By James Whittington, Friday 27th October 2006
One of the main highlights at this years Zone Horror FrightFest was the premier of the Guillermo del Toro masterpiece, Pan’s Labyrinth. The great man himself was there to introduce the movie and answer questions from the audience. We were lucky enough to grab 10 minutes of his valuable time to bring you this exclusive interview.
ZH: Can you tell us the story of Pan’s Labyrinth?

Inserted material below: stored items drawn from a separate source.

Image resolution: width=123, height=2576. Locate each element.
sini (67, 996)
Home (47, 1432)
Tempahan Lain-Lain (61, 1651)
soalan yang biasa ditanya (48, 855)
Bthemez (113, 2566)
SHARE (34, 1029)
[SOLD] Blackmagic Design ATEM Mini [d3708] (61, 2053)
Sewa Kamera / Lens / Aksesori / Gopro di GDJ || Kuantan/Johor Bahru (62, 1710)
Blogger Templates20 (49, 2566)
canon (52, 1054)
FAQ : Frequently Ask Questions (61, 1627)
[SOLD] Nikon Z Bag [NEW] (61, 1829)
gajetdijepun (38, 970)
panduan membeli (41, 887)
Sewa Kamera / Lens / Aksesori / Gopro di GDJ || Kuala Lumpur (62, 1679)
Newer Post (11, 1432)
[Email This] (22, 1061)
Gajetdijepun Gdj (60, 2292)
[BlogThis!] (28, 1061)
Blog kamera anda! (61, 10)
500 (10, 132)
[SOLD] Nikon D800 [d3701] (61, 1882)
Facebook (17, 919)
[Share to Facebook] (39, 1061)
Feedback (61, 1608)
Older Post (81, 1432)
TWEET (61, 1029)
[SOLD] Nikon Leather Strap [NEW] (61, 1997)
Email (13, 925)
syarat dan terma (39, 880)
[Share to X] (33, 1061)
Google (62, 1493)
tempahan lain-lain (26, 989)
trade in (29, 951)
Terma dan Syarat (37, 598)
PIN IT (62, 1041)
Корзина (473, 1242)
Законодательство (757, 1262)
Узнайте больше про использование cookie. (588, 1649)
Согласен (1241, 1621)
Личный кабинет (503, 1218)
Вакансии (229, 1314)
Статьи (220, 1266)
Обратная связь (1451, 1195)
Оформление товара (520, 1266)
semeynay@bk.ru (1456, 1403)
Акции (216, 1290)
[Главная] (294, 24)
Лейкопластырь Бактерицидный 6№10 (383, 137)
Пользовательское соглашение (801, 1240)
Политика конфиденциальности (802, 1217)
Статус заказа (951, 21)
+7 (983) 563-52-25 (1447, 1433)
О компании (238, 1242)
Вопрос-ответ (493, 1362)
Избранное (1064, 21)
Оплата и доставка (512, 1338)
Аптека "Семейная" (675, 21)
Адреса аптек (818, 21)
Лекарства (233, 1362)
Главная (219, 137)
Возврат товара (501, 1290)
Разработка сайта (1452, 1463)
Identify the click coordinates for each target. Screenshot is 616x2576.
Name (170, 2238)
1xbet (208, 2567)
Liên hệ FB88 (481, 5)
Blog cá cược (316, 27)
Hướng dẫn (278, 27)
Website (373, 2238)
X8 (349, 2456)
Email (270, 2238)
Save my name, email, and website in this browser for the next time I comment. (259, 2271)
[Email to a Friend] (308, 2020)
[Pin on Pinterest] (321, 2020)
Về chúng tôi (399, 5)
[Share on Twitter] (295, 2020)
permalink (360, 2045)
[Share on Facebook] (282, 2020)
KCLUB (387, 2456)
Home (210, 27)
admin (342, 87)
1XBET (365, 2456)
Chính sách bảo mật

GDT: It’s a follow up, a sort of sister movie to The Devil’s Backbone. It’s a very dark fairytale set against fascist Spain in 1944. The Devil’s Backbone is the boy’s movie, the male movie and Pan’s Labyrinth is the girl’s movie. But don’t let that fool you (laughs) it’s pretty nasty in parts.
ZH: Why fascist Spain?
GDT: Well the idea behind this, the fable, the fairytale is about choice and the fascism is about destruction of choice. So the idea was to completely counterpoint a completely male universe and put a female protagonist in the centre. So there’s a complete clash of opposites.
ZH: Is there anything that particularly interests you in this context?
GDT: I think its very similar stuff to what we’re living right now, where there’s a line of thought and if you don’t follow that line of thought you’re a traitor as apposed to a conscientious thinker.
ZH: At the Cannes Film Festival you claimed that fascism was the representation of ultimate horror and this being a horror festival puts the whole genre in a whole new chilling light.
GDT: Yes, but I think horror when played at a happening like FrightFest is a joyous occasion, you know, like a celebration of madness. But I think that true horror is human, always human, never fantasy. You know that true monsters in the real world are normally in politics (laughs) and in positions of power and I think that the idea of fascism being far more pernicious that she (my main character, Ofelia) can dream of and have nightmares about is one that I’ve been trying to insist upon since Cronus or Hellboy or Devil’s Backbone.
ZH: The Zone Horror FrighFest is a horror festival do you think Pan’s Labyrinth is a genre film, would you put it in that box?
GDT: I belong in the festival and don’t know if the movie completely belongs in the festival but I do so therefore I’m actually taking a risk. I’m actually saying “it may not be the most emblematic film to begin FrightFest” but I most certainly wanted to do it. This is the first screening after Cannes. I think I define my personality and the personality of my work by saying “what do we do right after Cannes? FrightFest!” There are two sides to the same craft, to the same person and the same stories
ZH: When you look back on your filmography, there are small budget features there’s large budget features how does it affect your creative work with all these different budgets?
GDT: The smaller stuff is much, much better because you know you can only do certain things but you can do them exactly how you want them so you won’t get the big toys but you get to play the way you want it. Err, although in terms of craftsmanship I don’t perceive Pan’s Labyrinth in terms of existing if I had not done Hellboy, Blade 2, Mimic before. I think sometimes as filmmakers we tend to think we’re totally f*****g artistic and we forget we’re craftsmen any training is good training. Like the whole industrial training you get in Hollywood is extremely good it makes your muscles much better, it makes your reflexes much better as a film maker.
ZH: What do you think of the Zone Horror FrightFest?
GDT: Erm, you know, like two years ago when FrightFest was still growing, I mean it’s still growing unfortunately for Alan and for Paul and the rest (laughs) it’s the matter of believing in a concept and I’ve always loved the concept of FrightFest. I love it because it plays to the true fans where they can get together and be vociferous about their passion and is an outlet that we need urgently in a live environment.
ZH: So what’s next?
GDT: Next we continue the adventures of Hellboy in a sequel called Hellboy 2: Golden Army, we’re going to shoot in London and in Budapest in Hungary and it’s a much bigger picture than the first one though the budget is not much bigger than the first one (laughs) but its nice to take Hellboy to a different level of adventures to explore the other side of the comic books and one movie would not do it justice, so that’s why we’re doing another one.
ZH: Guillermo del Toro, thank you very much.